**WHAT YOU NEED TO DO:** Print, please, exactly the lines from the one with "Where should I" through the final line of the data below, with both ends included and the pictures left out.

**LISTED RECORDS:**
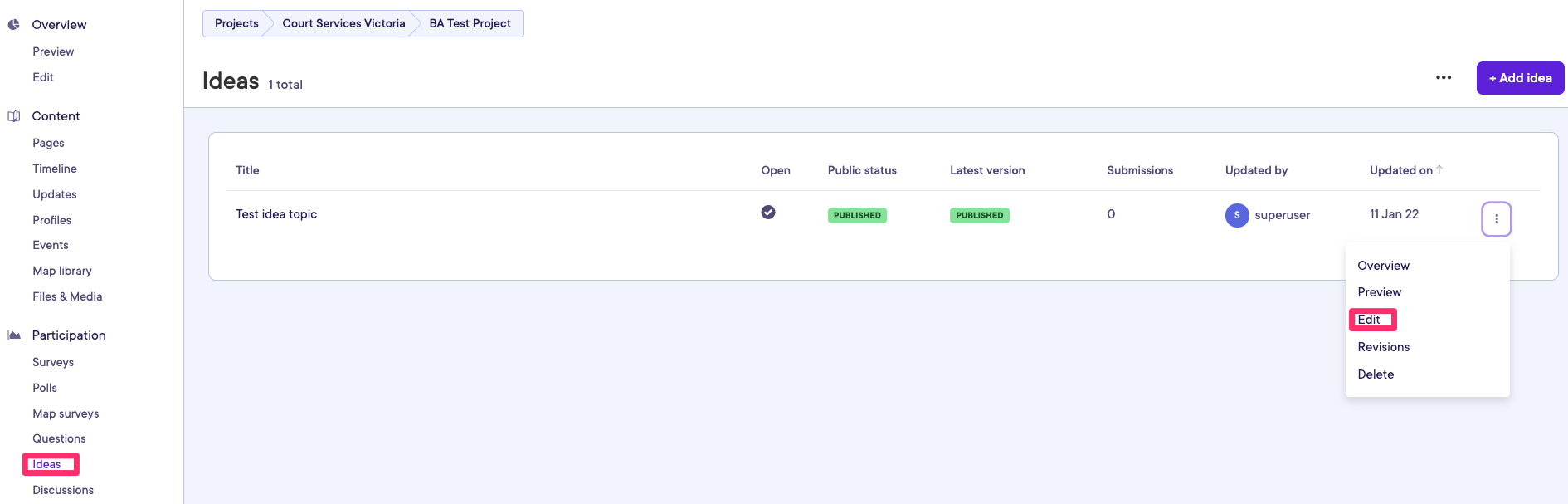Open the Test idea topic title link

276,214
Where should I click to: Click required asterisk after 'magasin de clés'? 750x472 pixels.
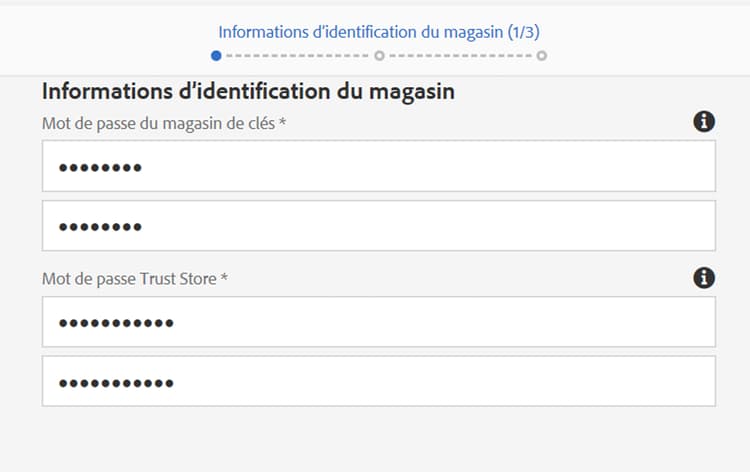(x=283, y=121)
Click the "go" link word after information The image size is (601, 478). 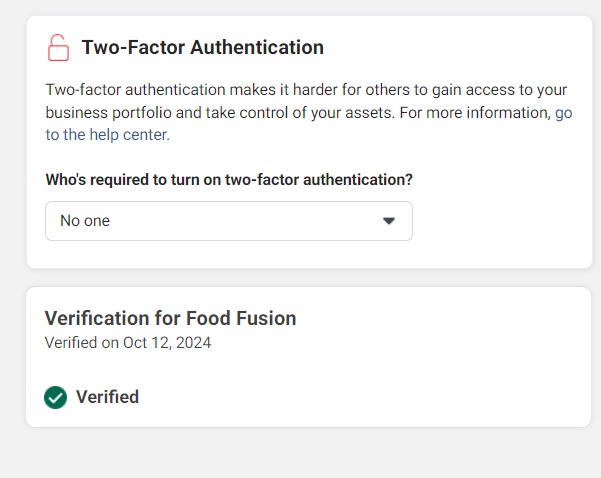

**ANSWER AREA:**
Where should I click to: Click required asterisk after 'magasin de clés'? 750x472 pixels.
(x=283, y=121)
Click the "go" link word after information The image size is (601, 478). 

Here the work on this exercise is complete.